The purpose of Manhigh III was to make scientific observations through the eyes of the pilot in contact with experts on the ground. Medically, it studied the ability of the pilot to make these observations and developed and tested techniques to assess his performance during the flight to and descent from an altitude of around 100,000 feet. Lieutenant Clifton McClure, aboard the Manhigh III balloon, reached 98,000 feet above the Tularosa Basin of southern New Mexico.
The cramped capsule, three feet in diameter and nine feet high, was crammed with batteries, cameras, a radio, and medical equipment to monitor his heartbeat and temperature. From a porthole, McClure could see the changing colors of the mountains and desert below as the balloon lifted him higher into the sky.
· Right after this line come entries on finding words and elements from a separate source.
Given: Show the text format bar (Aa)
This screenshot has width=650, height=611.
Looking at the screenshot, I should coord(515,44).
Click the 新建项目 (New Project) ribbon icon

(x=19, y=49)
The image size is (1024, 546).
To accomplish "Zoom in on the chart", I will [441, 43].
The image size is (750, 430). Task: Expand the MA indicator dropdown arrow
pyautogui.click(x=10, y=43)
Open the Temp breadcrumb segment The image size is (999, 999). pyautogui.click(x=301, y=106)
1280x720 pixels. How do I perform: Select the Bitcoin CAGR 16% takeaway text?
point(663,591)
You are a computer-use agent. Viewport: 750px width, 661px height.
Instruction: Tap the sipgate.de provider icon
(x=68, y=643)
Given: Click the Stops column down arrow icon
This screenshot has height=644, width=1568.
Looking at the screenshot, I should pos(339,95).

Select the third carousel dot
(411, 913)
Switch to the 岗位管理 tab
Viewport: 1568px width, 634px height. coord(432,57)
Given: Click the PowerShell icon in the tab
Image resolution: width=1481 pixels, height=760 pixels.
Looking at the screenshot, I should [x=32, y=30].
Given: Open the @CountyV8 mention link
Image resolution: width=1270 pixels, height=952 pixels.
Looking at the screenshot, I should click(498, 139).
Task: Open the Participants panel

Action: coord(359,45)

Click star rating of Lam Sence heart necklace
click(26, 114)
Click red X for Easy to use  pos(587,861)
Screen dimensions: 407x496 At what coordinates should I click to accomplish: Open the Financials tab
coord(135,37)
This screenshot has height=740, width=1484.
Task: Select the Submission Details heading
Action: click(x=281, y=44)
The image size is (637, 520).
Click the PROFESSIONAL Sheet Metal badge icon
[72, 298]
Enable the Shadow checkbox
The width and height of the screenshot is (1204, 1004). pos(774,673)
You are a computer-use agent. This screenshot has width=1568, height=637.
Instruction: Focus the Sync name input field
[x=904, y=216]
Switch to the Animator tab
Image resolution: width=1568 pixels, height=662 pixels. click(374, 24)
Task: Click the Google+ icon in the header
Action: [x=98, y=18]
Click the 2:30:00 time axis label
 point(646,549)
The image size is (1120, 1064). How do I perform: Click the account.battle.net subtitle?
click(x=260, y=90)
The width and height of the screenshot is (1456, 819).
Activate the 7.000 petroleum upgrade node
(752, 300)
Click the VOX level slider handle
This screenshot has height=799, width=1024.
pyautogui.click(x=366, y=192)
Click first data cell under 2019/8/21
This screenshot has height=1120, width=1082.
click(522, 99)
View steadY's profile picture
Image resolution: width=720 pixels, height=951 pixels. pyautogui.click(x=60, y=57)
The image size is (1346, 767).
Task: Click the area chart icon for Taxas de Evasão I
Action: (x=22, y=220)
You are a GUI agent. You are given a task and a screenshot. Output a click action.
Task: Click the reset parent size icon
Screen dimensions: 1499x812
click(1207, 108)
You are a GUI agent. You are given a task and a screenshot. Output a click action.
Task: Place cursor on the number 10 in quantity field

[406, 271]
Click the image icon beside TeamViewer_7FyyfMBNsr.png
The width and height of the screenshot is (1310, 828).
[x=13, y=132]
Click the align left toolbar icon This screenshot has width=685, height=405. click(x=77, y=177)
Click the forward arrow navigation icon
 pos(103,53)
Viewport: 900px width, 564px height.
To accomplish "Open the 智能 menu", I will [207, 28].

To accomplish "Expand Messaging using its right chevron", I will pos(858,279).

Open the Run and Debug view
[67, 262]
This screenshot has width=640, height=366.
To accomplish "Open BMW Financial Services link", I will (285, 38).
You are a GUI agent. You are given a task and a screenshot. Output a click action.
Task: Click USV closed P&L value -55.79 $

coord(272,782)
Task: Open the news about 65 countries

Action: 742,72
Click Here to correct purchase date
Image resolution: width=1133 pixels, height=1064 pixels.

Manhigh III began to descend as planned but trouble followed. The other flights had ice caps in the capsules to control heat, but the third flight didn’t. Lower temperatures early that morning caused attendants to decide one wasn’t necessary. However, McClure began having serious heat problems on the way up and his body temperature rose to 108.6 degrees by the time the balloon began to descend. He drank water and juice during the agonizingly slow descent, performing his duties ”as slowly as I could to conserve energy and keep from passing out.” He finally landed in the desert at 7 p.m., releasing the parachute and breathing a great sigh of relief when the capsule stayed upright and didn’t topple over, perhaps spilling battery acid on him.
During his twelve-hour flight, McClure endured 137 percent more heat than it was thought the human body could tolerate while at the same time performing well enough to record ideas for improving the next flight. David Simmons, who was the flight surgeon for McClure’s flight, and had flown Manhigh II, summed up what McClure taught them about human spaceflight: “An essential quality necessary to an astronaut would be stamina; not in a purely physical sense but in a psychophysiological sense: a combination of deep physical reserves plus the all-important emotional determination to use those reserves.”
Despite McClure’s performance, his application to become an astronaut was turned down by NASA “because he was too tall” (maximum height restrictions were necessary due to the cramped conditions in the Mercury capsule). In September 1960, Lieutenant Clifton McClure was awarded the Distinguished Flying Cross for the Manhigh III mission. After his retirement from the Air Force, he became an engineer and often worked with NASA. Clifton “Demi” McClure died on January 14, 2000, at his home in Huntsville, Alabama.